I asked if they meant when everything was over but they clarified that they wanted people in the pictures. The reason for their request was that they eloped, so they didn’t get to have the whole wedding experience.

They wanted the pictures to show their future kids and hang in their future home. I can understand why they would want that, so I told them that they could take pictures but either before the events or after the guests had left.

That’s because they planned to come dressed in wedding attire and I didn’t want them to be wearing that during the wedding. They tried to convince me to change my mind but I stood my ground.

They ended up saying that they didn’t want to take them anymore. I thought nothing of it and just carried on with my life. But then, the day of the wedding they arrived with a photographer and Hannah was wearing a long white dress.

The guests had already arrived, so I told my MOH to please tell them to change clothes. Hannah and Jack refused so the groomsmen kicked them out. After the wedding, my mother asked where they were and I told her.

She agreed that they shouldn’t have done it but that I could have let it slide since they were already here. She also said that everyone who attended the wedding knew who the couple was, so it’s not like they would’ve caused any confusion.

I‘m beginning to feel bad because they just wanted to have nice memories and pictures to show in the future and I ruined it for them. My husband and MOH say that I did nothing wrong but I feel like they’re biased. AITA? If I am I’ll apologize and offer to pay them back for the photographer.

The internet weighed in with thoughts and support.

crabrry wrote:

NTA. You offered them way more than I would’ve, yet they decided to try and screw you over. Don’t worry about it OP, and congrats on your wedding!

mizerychik wrote:

They were trying to steal your wedding, quite literally. They saved a pile of money by eloping and then tried to actually have a wedding that they didn't have to pay for by stealing the limelight from you and your husband.

Your brother intentionally tried to f**k you over for his own selfish reasons. They are deeply narcissistic, cheap, trash people. Do not ever apologize. They owe you an apology, and you would be fully within your rights to not accept it.

up_your_bass wrote:

NTA! You were more than generous in offering them the chance to take photos before or after the wedding. The level of entitlement they have to ask to take photos in their wedding outfits during your wedding celebration is astounding.

If you elope, surely you are actively choosing to not partake in that side of things anyway? Good on you for standing your ground OP.

DespicableRhodiumFox wrote:

You are absolutely NTA. They chose to elope, that was their decision, not yours. They could have opted for a nice big ceremony with lots of guests and photos etc.

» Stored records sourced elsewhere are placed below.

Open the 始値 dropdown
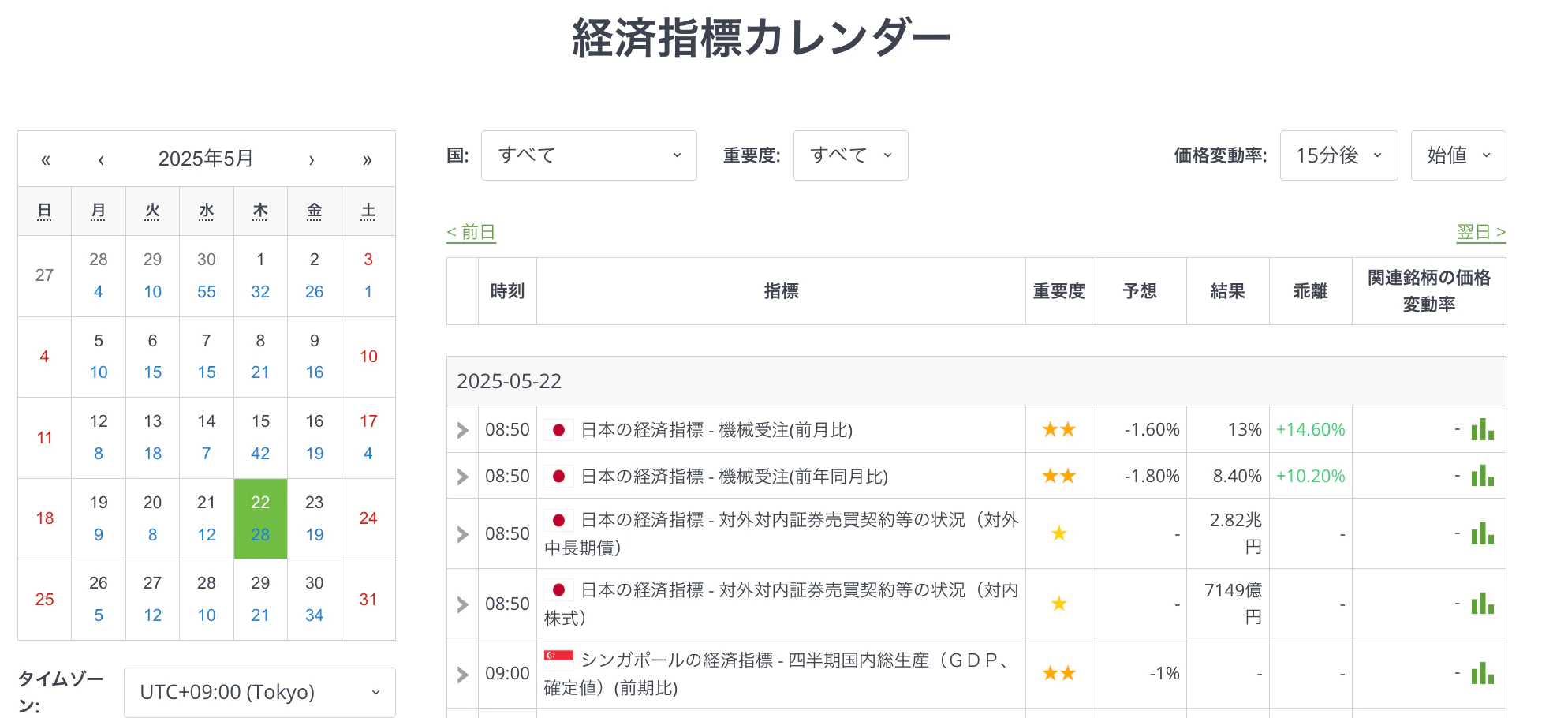This screenshot has height=718, width=1568. [1458, 155]
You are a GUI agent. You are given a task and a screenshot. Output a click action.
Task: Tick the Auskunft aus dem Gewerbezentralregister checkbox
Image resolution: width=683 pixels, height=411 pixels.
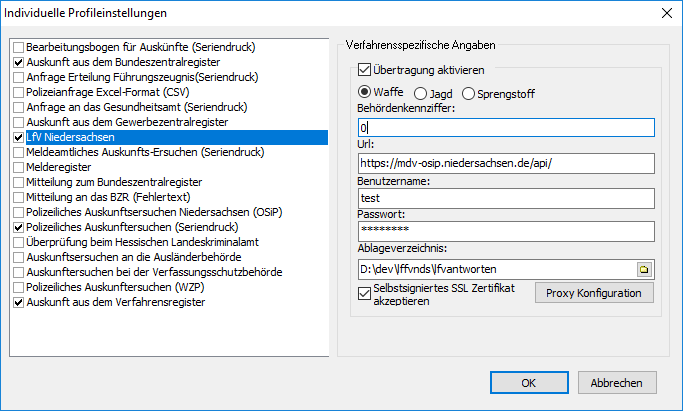[18, 122]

You were accommodating enough by saying they could take the pictures after your ceremony, minus the guests. The fact they turned up and tried to upstage you at your own wedding is despicable.

The fact they refused to change clothes when asked is beyond words. Having the groomsmen kick them out was absolutely the right reaction. They didn’t respect you, your husband or your wedding. They owe you an apology, not the other way around. They’re the AH’s, NOT you.

The fact that OP is even asking if she is TA in this situation might speak to how routinely entitled and manipulative the brother is.